Aaron Barnes, CEO of BRM Institute, provides examples of this reshaping of reality by using different types of words (www.brm.institute ):
Capability instead of Process
Convergence instead of Alignment
Shared Ownership instead of Accountability
Demand Shaping instead of Demand Management
Business Capabilities instead of Services
Simply changing the words we use to express ideas creates a culture that doesn’t single out or place blame on anyone within an organization. Rather, it promotes transparency, elevates communications, and appreciates individual value. In the end, shared positive language promotes effective communication and collaboration, breeding innovation, success, and organizational value.
Embrace the Reality
The medical profession is viewed as a leadership profession not only by our industry, but also by general society. Consequently, the opportunity always is available to exhibit some version of transformational leadership in our practices, in our communities, in our organizations, in our volunteer activities…essentially in all aspects of our lives. We can, therefore, use this distinct privilege by speaking about healthcare in a positive way and by focusing on positive transformation rather than on negative market force transitions.
And so, as physician leaders, we must embrace the complexities of our industry. We must embrace the reality we chose when transitioning to this profession. And we can choose to embrace the opportunities in which our individual and collective energies create the transformation needed for our industry as we continue to emerge from the pandemic.

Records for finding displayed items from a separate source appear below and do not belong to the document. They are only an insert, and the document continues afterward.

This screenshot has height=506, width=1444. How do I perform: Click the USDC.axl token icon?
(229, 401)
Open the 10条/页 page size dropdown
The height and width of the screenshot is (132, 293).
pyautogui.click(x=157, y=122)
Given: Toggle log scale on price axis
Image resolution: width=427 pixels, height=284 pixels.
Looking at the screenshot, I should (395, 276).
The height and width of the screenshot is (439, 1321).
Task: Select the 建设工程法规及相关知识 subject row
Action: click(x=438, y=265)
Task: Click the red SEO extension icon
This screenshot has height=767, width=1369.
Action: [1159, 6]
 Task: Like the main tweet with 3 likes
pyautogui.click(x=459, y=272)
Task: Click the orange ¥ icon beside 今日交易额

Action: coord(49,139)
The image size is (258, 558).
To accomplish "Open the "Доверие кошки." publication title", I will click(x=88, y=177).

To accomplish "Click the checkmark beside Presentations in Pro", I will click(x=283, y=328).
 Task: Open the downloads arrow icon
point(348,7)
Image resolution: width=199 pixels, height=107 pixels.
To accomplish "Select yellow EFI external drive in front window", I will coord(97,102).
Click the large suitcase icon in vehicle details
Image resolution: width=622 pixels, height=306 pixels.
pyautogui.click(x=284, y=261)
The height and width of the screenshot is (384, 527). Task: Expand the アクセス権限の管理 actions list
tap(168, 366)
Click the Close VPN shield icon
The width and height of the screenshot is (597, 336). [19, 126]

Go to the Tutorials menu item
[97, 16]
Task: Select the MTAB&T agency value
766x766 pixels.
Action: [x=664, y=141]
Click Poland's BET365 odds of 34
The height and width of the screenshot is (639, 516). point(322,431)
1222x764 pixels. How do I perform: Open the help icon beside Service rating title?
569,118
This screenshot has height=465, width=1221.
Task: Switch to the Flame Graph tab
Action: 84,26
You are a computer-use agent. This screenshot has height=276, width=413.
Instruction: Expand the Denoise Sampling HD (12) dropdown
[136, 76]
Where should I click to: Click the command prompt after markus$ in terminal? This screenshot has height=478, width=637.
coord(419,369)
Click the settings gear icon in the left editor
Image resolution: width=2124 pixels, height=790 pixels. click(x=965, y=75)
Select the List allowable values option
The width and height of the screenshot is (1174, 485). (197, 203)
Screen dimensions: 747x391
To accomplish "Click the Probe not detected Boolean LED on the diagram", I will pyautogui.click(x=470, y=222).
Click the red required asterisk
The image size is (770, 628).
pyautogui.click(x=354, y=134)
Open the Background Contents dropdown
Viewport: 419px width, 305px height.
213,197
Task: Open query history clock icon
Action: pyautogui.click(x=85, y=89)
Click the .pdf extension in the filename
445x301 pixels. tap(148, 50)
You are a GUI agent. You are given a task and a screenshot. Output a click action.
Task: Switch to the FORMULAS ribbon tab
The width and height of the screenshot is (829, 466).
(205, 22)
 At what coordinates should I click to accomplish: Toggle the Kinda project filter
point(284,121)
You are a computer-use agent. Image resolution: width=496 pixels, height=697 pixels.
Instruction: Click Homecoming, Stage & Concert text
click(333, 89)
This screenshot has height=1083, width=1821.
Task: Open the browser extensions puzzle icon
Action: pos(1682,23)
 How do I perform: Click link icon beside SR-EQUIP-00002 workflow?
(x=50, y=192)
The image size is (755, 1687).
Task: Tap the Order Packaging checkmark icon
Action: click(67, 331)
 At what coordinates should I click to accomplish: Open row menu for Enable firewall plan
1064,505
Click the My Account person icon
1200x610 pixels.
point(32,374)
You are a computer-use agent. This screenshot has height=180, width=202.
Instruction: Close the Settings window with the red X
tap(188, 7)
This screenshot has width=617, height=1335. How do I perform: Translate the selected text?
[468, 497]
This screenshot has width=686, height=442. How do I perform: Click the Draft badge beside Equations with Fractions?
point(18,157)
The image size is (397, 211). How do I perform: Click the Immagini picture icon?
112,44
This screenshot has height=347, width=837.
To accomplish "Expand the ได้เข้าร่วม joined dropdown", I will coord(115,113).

Remember, leading and helping create significant change is our overall intent as physicians. AAPL focuses on maximizing the potential of physician-led, interprofessional leadership to help create personal and organizational transformation that benefits patient outcomes, improves workforce wellness, and refines the delivery of healthcare internationally.
We must all continue to seek deeper levels of professional and personal development and to recognize ways we can each generate constructive influence for one another at all levels. As physician leaders, let us become more engaged, stay engaged, and help others to become engaged. Exploring and creating the opportunities for broader levels of positive transformation in healthcare is within our reach — individually and collectively.
References
Zande JV. What Is Customer Experience? CX Defined. The Future of Customer Engagement and Experience. www.the-future-of-commerce.com/2019/06/13/what-is-customer-experience .
Transformational Leadership. www.langston.edu/sites/default/files/basic-content-files/TransformationalLeadership.pdf .
Yukl G. An Evaluation of Conceptual Weaknesses in Transformational and Charismatic Leadership Theories. The Leadership Quarterly. 1999;10(2):285–305.